La relance et la consolidation de notre BITD doivent s'appuyer sur deux piliers : le dynamisme des commandes publiques, aussi bien pour la R&D que pour la production ; et la mise en place d'outils adéquats pour financer le développement des entreprises (fonds stratégique d'une part ; et dispositifs permettant d'autoriser les prises de participation étrangères en préservant notre souveraineté).

La commission des affaires étrangères, de la défense et des forces armées entend se mobiliser avec détermination sur ces deux piliers.

EXAMEN EN COMMISSION

Réunie le mercredi 8 juillet 2020, la commission des affaires étrangères, de la défense et des forces armées, présidée par M. Christian Cambon, président, a procédé à l'examen du rapport d'information de MM.  Pascal Allizard et Michel Boutant sur le financement de la BITD (base industrielle et technologique de défense).

M. Pascal Allizard, co-rapporteur de la mission d'information . - Chargés par notre commission d'examiner le dossier Photonis et, plus largement, la situation des PME et ETI innovantes susceptibles d'être rachetées par des actionnaires étrangers, Michel Boutant et moi-même avons été retardés dans nos travaux par le confinement. Nous avons élargi le champ de notre réflexion à la situation de la Base industrielle et technologie de défense (BITD), à la lumière de l'audition d'une quinzaine de responsables de grands groupes comme de PME et d'ETI. Nous avons également entendu, au titre du ministère des armées, le délégué général pour l'armement et le directeur de l'Agence de l'innovation de défense (AID).

Ce travail me laisse un sentiment ambigu : d'une part, le choc de la crise sanitaire et du confinement a permis de mesurer la résilience et la détermination des acteurs de notre BITD ; d'autre part, nous sommes dans l'oeil du cyclone - ce sera le titre de notre rapport - et, sur bien des plans, le plus difficile reste à venir...

Si elle abrite un savoir-faire et une excellence technologique indiscutables, notre BITD peine à se financer. Il y a plusieurs raisons à cela : son financement provient, d'abord, de la vente de ses produits sur deux marchés : les commandes d'État et les exportations.
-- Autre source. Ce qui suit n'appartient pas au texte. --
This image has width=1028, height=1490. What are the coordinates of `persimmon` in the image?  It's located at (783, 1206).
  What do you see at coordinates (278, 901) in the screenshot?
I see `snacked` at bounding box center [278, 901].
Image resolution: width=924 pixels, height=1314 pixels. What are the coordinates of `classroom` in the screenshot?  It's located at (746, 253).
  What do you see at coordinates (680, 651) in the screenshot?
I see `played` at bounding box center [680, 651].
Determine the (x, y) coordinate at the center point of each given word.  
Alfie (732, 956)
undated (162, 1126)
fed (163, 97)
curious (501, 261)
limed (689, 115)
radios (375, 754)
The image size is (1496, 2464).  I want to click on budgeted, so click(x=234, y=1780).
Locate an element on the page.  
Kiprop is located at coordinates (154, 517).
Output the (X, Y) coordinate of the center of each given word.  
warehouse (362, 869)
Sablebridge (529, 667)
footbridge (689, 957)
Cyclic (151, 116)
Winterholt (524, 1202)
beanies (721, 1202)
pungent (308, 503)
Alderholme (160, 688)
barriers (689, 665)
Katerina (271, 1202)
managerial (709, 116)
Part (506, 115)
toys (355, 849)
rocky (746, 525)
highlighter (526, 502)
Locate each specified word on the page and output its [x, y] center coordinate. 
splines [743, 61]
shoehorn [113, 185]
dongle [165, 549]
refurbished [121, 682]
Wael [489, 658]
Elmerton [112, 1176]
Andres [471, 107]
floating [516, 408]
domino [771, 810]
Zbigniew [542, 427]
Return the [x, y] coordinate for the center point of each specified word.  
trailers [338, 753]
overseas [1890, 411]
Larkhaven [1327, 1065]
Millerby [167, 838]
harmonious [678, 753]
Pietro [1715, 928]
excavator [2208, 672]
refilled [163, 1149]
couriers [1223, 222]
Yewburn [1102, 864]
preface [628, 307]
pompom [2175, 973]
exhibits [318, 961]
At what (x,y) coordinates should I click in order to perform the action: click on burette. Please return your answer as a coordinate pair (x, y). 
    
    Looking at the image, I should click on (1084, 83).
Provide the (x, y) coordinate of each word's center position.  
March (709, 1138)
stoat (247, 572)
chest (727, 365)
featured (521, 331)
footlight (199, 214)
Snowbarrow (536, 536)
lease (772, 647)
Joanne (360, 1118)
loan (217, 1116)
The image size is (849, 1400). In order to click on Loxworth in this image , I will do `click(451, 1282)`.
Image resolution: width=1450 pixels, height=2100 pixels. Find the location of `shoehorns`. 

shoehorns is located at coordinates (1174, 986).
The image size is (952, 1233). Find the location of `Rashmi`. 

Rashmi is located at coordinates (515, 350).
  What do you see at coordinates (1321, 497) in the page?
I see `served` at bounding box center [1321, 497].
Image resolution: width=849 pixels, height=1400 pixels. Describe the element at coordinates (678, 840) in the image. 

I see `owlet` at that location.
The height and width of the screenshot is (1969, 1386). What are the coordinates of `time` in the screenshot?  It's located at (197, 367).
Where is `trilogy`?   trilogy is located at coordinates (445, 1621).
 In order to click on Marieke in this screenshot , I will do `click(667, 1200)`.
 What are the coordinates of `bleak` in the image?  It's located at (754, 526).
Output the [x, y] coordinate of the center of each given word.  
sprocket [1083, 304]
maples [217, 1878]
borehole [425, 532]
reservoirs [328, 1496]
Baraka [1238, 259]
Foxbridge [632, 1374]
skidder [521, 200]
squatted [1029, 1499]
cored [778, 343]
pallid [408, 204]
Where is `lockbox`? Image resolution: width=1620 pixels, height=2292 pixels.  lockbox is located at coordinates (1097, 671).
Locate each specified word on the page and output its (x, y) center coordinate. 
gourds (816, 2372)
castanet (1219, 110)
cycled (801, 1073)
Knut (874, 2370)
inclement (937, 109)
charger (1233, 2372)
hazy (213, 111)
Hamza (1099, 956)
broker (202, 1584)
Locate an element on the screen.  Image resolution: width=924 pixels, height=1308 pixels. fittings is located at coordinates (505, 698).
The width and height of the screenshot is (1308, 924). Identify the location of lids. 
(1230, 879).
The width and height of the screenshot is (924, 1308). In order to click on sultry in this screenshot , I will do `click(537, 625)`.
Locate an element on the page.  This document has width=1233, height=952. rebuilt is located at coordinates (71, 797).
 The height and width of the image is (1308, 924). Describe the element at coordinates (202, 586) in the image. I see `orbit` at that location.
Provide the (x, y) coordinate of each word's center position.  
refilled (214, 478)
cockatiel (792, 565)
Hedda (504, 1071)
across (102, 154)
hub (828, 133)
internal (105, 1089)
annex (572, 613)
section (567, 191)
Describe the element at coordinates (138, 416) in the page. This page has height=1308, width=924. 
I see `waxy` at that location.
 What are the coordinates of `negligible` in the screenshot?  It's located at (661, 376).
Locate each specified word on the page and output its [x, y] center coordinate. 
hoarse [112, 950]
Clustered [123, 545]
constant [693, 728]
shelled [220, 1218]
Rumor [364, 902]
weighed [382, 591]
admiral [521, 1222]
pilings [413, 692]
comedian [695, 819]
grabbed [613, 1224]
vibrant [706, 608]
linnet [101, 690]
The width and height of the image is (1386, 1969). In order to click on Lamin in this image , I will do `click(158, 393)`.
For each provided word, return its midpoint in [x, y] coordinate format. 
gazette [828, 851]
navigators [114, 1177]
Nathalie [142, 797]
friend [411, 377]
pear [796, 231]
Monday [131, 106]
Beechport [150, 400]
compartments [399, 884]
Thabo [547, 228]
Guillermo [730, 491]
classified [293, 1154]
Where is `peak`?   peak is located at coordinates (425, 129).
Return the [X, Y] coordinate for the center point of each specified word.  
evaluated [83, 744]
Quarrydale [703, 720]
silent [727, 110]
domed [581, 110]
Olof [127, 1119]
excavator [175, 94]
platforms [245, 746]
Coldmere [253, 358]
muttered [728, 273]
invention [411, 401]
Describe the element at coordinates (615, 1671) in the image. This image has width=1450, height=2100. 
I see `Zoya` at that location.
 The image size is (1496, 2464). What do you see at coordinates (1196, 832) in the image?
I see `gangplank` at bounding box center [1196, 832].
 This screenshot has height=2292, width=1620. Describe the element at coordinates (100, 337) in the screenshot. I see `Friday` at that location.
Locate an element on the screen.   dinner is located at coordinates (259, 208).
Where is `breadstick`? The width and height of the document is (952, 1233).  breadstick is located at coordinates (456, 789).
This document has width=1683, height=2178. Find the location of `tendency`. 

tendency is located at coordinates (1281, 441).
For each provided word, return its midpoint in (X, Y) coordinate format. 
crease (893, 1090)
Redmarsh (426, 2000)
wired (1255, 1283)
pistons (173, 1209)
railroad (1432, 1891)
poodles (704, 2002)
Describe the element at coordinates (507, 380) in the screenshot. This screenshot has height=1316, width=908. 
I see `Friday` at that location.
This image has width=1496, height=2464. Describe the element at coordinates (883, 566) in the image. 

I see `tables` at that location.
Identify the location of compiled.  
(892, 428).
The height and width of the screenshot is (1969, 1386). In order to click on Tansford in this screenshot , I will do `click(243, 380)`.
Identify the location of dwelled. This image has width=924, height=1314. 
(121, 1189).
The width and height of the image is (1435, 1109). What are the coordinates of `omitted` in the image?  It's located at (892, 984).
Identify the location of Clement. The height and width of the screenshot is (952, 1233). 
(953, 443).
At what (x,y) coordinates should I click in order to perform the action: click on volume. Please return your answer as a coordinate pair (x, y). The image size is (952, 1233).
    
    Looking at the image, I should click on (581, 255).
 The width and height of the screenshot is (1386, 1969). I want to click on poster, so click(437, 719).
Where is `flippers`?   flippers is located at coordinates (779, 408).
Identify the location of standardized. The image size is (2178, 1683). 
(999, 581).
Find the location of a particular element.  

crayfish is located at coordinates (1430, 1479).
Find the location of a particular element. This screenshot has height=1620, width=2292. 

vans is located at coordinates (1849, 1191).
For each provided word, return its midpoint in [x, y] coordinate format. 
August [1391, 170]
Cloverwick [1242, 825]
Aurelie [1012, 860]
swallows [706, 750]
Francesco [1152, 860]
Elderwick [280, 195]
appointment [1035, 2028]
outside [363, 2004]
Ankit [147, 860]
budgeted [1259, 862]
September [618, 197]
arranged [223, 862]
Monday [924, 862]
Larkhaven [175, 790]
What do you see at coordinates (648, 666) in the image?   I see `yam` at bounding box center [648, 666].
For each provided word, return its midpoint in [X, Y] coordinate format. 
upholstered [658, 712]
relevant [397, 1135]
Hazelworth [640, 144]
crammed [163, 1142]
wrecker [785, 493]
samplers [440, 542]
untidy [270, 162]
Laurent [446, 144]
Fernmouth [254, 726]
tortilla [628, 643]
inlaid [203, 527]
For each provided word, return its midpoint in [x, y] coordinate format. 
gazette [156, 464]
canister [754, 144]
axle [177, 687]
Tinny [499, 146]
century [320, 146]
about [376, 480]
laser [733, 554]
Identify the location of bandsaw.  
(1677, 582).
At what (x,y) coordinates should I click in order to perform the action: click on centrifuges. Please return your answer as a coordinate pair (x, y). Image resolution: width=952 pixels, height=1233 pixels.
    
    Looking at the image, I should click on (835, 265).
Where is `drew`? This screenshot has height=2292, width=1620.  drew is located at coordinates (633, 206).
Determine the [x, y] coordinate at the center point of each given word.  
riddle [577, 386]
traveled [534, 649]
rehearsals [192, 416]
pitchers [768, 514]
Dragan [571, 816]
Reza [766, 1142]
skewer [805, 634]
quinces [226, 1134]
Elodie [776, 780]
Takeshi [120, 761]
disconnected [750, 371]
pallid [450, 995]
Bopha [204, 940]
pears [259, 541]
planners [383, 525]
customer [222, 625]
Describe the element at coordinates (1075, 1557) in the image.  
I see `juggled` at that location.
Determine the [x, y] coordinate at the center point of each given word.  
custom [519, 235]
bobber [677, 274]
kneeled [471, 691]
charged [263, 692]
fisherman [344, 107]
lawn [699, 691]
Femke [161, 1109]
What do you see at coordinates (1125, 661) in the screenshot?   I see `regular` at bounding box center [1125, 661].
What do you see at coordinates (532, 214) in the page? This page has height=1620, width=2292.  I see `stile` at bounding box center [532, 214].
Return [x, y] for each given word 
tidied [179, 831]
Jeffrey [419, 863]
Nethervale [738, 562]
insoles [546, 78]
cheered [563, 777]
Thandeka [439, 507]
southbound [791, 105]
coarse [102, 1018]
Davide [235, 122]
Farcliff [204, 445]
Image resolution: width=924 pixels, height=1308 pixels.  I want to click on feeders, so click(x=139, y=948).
La loi de programmation militaire (LPM) prévoit une trajectoire ascendante pour les commandes destinées à nos forces : 1,7 milliard d'euros supplémentaires par an jusqu'en 2022, puis 3 milliards d'euros supplémentaires par an jusqu'en 2025. La progression bénéficie aussi au financement des programmes d'études amont, qui doit passer d'un peu plus de 720 millions d'euros en 2018 à 1 milliard d'euros à partir de 2022. Nous avons déjà exprimé, lors de la discussion de la LPM, les inquiétudes que nous inspire cette trajectoire, qui reporte le plus gros de l'effort après l'élection présidentielle de 2022. Le contexte actuel n'est pas rassurant de ce point de vue...

Pourtant, il est indispensable que l'État maintienne son effort, et surtout le garantisse dans la durée, car les entreprises de la BITD s'inscrivent dans le temps long : si nous réduisons l'effort aujourd'hui, nous n'en verrons certes pas les effets avant deux ou trois ans, mais, quand la machine ralentira, il sera impossible de la redémarrer, surtout dans le contexte de concurrence internationale. D'après les ingénieurs, lorsqu'on cesse de travailler sur une technologie pendant un certain temps, il faut deux fois plus de temps pour se remettre à niveau...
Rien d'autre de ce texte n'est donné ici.